Russia has always denied assertions by Ukraine, backed by the United States and the European Union, that it has been sending arms and troops across the border to support pro-Moscow separatists. The rebels have been fighting Ukraine’s army since April in a war that has killed over 2,000 people and triggered Western sanctions against Russia.

Tuesday’s video provided the strongest evidence yet to back up Kiev’s claims, sharply raising the stakes before a meeting between Ukrainian President Petro Poroshenko and Russia’s Vladimir Putin in the Belarussian capital Minsk. …

The Russian servicemen were detained, with their personal documents and weapons, near the small town of Amvrosiyivka in Donetsk region, the Ukrainian state security service said.

“Officially they are on military exercises in various corners of Russia.
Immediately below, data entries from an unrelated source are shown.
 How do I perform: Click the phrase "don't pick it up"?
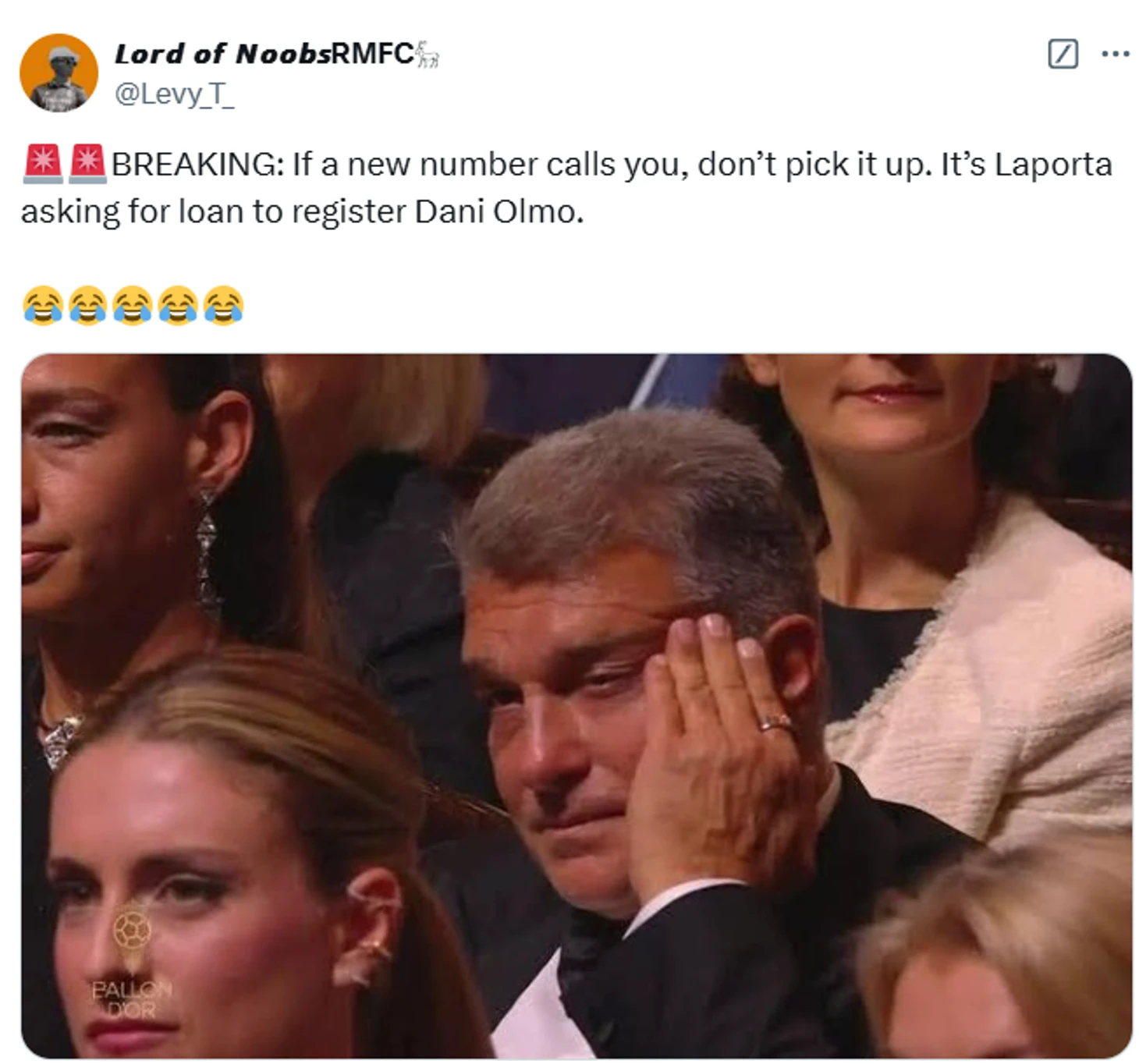(x=814, y=165)
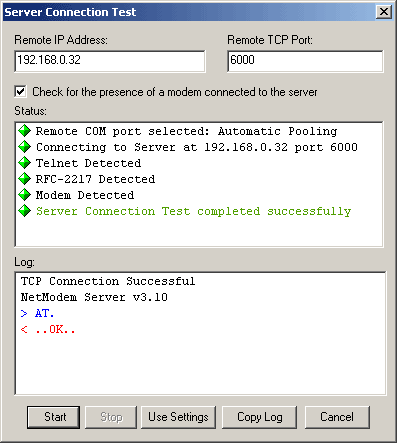This screenshot has height=443, width=397.
Task: Click the disabled Stop button
Action: point(111,417)
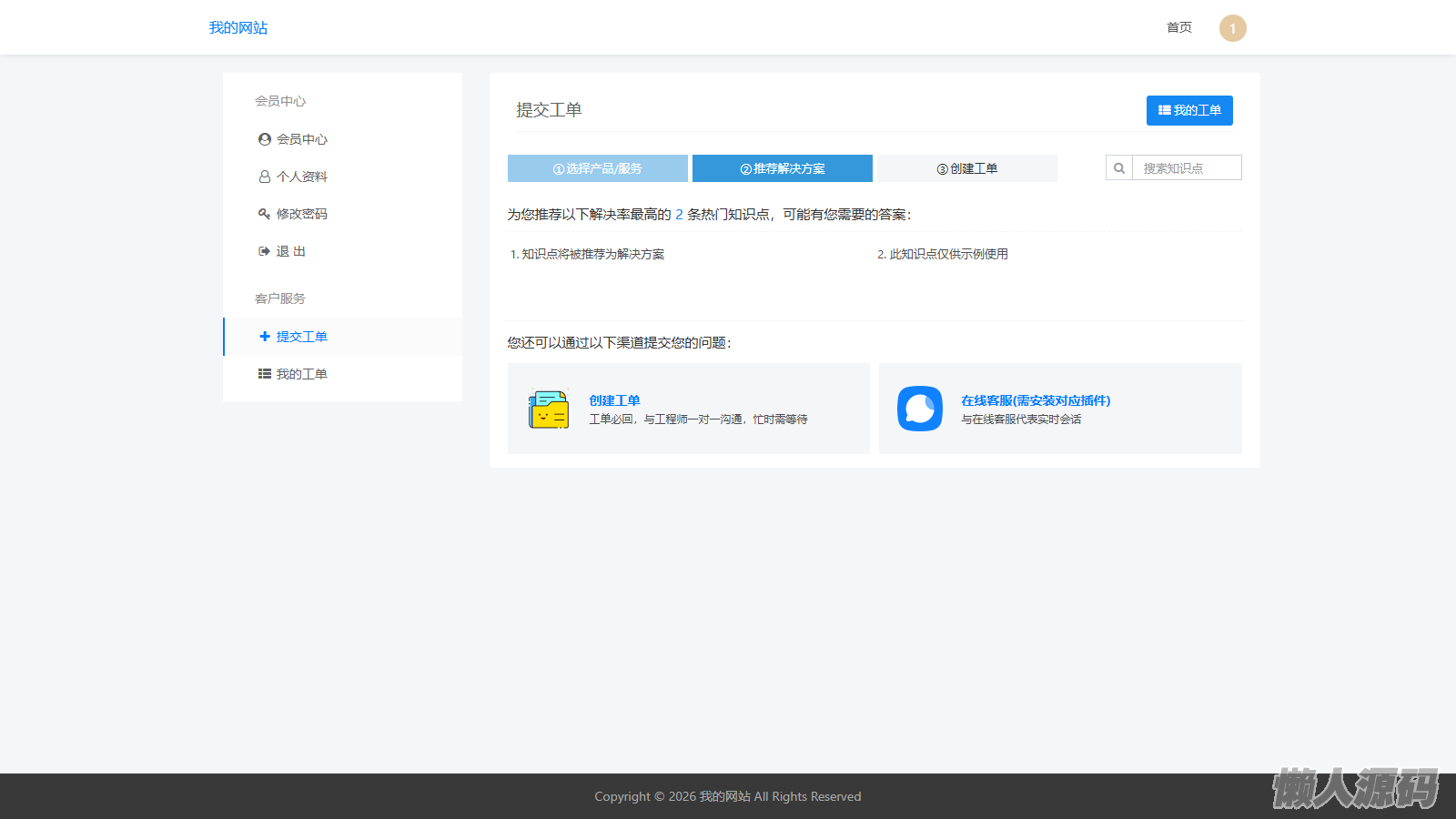
Task: Switch to step 1 选择产品/服务 tab
Action: (598, 168)
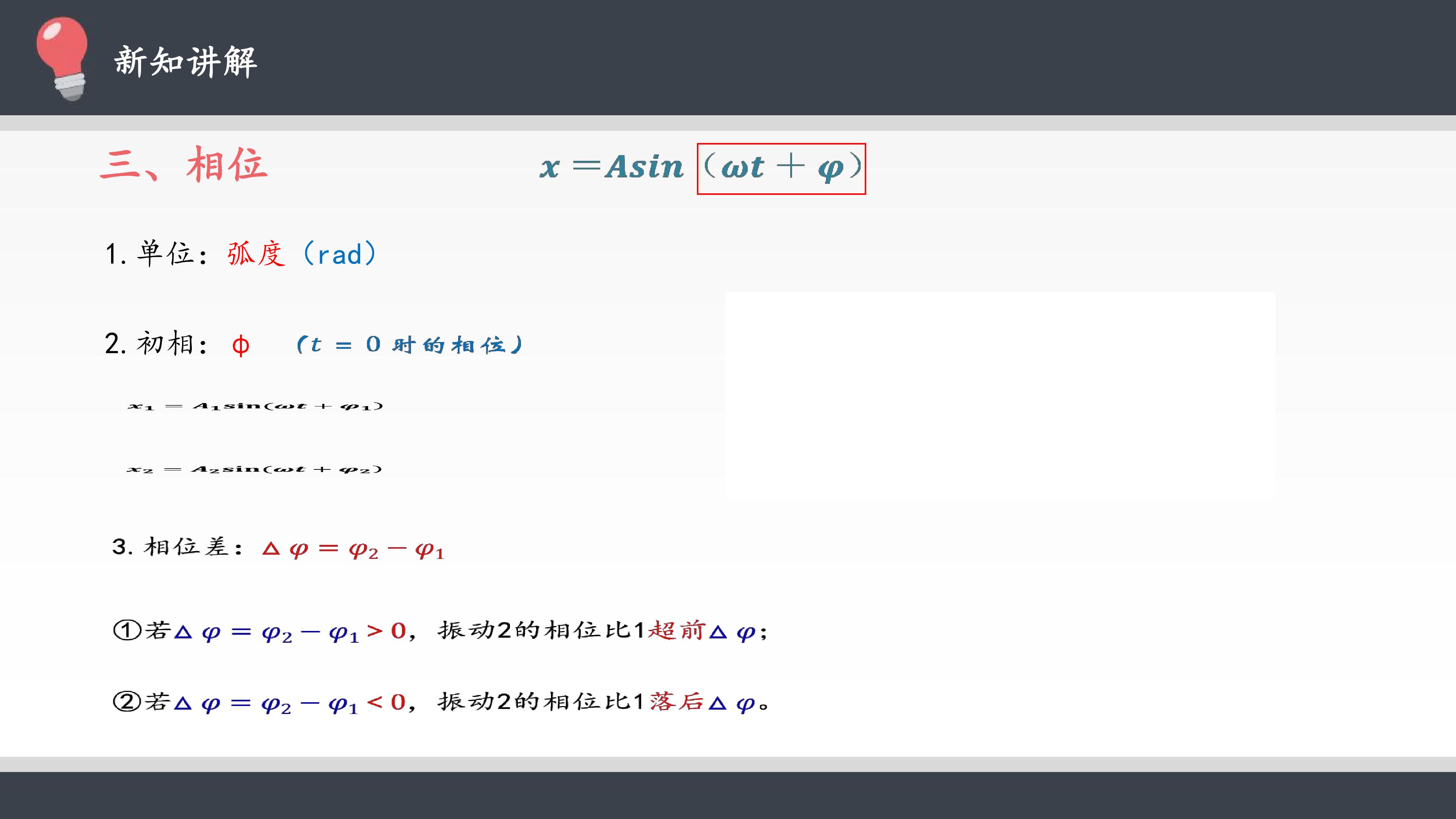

In reality they are involved in military aggression against Ukraine,” Defense Minister Valeriy Heletey said in a Facebook post.

Needless to say, this makes an already-doubtful summit meeting even less likely to achieve success:

Russian President Vladimir Putin and Ukrainian President Petro Poroshenko, along with other European leaders, will attend a summit Tuesday in Minsk, Belarus, to discuss the five-month-old conflict, which has left some 2,000 people dead, as well as other trade and regional issues. It will be the first face-to-face meeting of the two leaders since June.

It appeared doubtful, however, that any headway toward a peace agreement would be made, and the alleged Russian incursion into southeastern Ukraine — which Moscow denied — showed how difficult it will be for Ukraine to reestablish control over its own territory.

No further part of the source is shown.